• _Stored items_
------------------------------------

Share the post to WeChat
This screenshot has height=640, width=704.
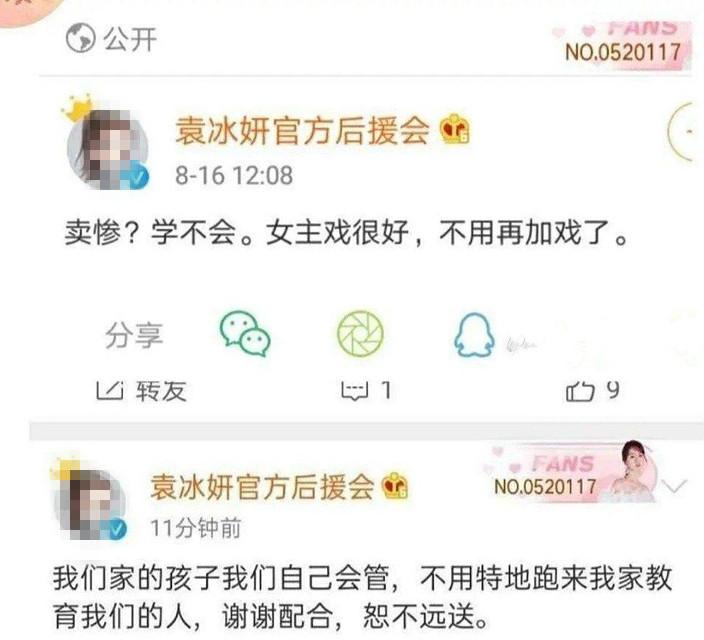coord(245,334)
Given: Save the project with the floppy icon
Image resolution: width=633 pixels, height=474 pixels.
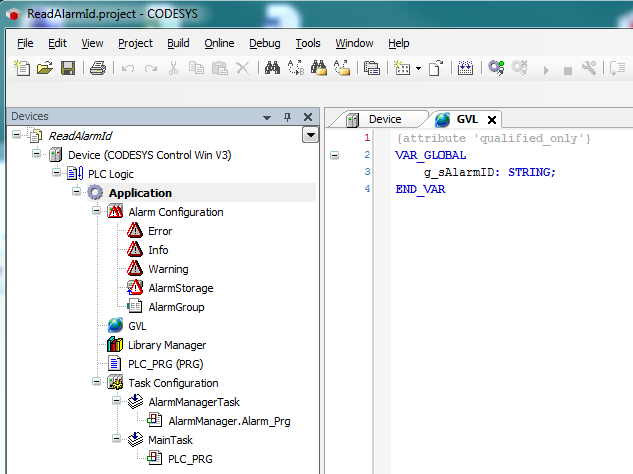Looking at the screenshot, I should point(68,68).
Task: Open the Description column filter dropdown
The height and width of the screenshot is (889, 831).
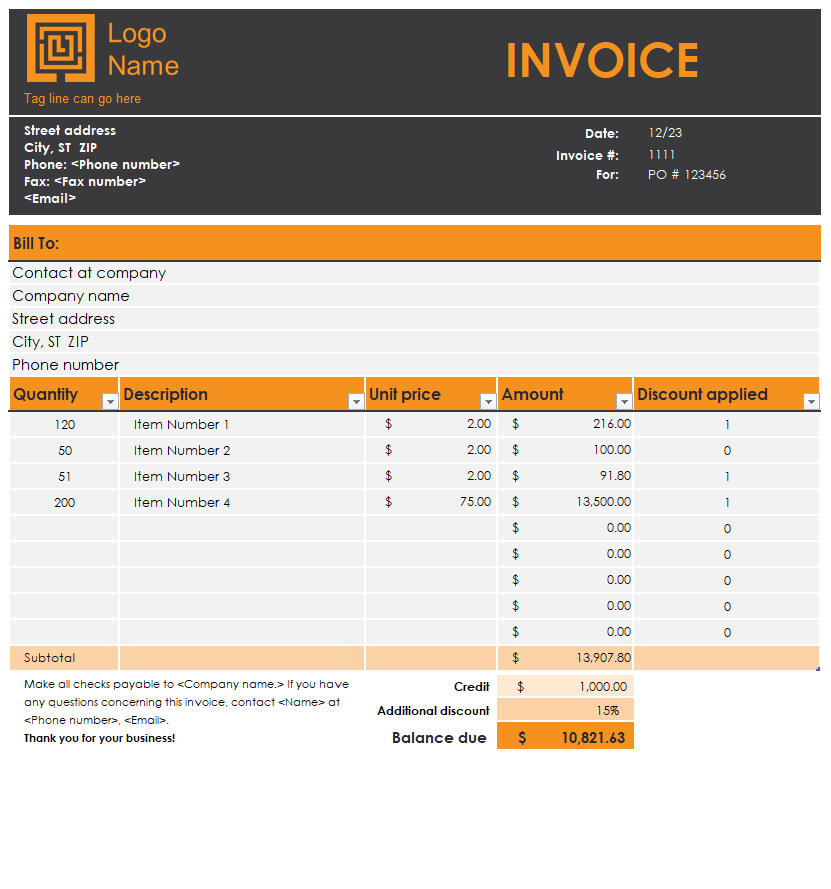Action: [355, 401]
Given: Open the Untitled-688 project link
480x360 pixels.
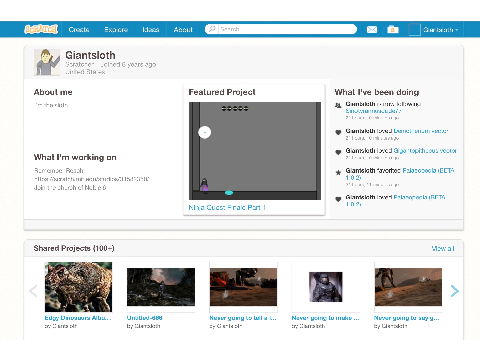Looking at the screenshot, I should tap(144, 318).
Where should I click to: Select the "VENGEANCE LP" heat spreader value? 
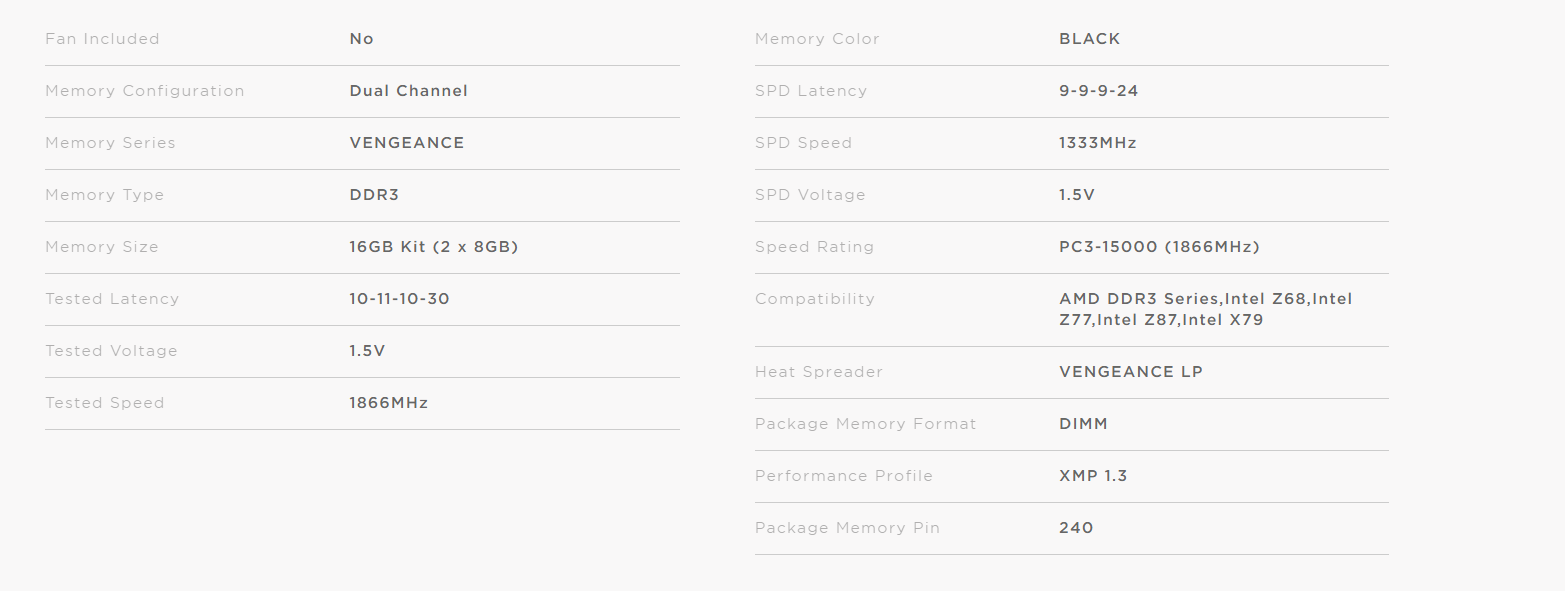[x=1130, y=372]
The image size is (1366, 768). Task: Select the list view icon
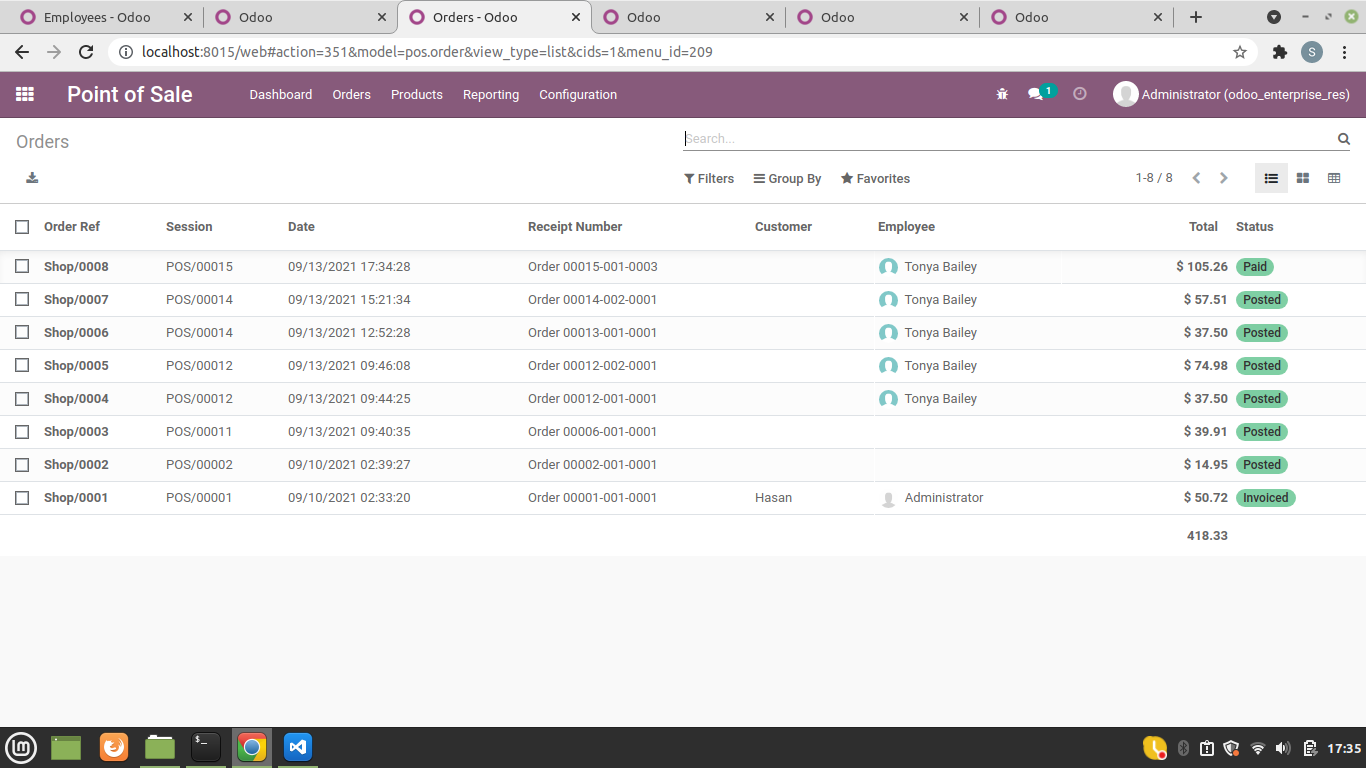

------------------------------------

• _Task prompt_
The required output is the lines from the one containing "The height and" through the end of the records above, reproduced exactly, with no pictures.

• _Response area_
The height and width of the screenshot is (889, 831).
Action: [355, 401]
Given: Open the Untitled-688 project link
480x360 pixels.
Looking at the screenshot, I should tap(144, 318).
Where should I click to: Select the "VENGEANCE LP" heat spreader value? 
[x=1130, y=372]
The image size is (1366, 768). Task: Select the list view icon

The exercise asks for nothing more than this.